Periodontal ligament stem cells (PDLSCs) have the potential for multidirectional differentiation and are the preferred seed cells for periodontal tissue regeneration. In recent years, a large number of studies have confirmed that PDLSCs also possess broad immunomodulatory properties. Therefore, in-depth exploration of their specific molecular mechanisms is of great significance for the treatment of periodontitis. The aim of this paper is to summarize the research progress on the regulation of PDLSCs on various immune cells and the effect of the inflammatory environment on the immune characteristics of PDLSCs to provide an important theoretical basis for the allotransplantation of PDLSCs and improve the therapeutic effect of periodontal tissue regeneration.
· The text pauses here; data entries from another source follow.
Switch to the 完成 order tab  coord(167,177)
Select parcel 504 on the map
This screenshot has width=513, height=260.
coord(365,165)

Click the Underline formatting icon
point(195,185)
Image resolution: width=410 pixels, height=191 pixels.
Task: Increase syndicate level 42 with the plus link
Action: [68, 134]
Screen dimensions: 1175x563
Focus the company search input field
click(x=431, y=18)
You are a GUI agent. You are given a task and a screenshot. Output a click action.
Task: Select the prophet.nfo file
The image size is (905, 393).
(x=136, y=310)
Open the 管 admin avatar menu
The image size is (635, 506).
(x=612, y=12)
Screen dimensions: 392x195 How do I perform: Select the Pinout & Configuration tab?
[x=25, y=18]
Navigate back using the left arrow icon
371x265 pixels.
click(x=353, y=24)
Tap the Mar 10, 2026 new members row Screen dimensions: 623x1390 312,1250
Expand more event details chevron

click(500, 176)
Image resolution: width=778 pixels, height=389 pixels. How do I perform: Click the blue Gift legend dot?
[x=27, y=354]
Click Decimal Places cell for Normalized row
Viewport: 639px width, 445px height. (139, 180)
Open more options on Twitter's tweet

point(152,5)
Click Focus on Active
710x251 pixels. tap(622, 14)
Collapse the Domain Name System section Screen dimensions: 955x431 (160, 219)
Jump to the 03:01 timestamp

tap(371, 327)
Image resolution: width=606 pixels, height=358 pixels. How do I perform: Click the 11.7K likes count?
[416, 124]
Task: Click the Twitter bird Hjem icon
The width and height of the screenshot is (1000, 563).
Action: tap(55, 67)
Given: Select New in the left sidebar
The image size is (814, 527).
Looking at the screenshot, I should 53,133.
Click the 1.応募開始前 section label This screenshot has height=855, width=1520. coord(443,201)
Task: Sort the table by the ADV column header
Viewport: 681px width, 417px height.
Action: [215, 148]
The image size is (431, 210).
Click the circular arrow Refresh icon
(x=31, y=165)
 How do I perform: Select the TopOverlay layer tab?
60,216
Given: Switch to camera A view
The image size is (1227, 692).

Studies have shown that PDLSCs possess a certain degree of immunosuppressive effect on both innate and acquired immune cells, and inflammatory stimulation may lead to the impairment of the immunoregulatory properties of PDLSCs. However, current studies are mainly limited to in vitro cell tests and lack in-depth studies on the immunomodulatory effects of PDLSCs in vivo. In vivo studies based on cell lineage tracing and conditional gene knockout technology may become the main directions for future research.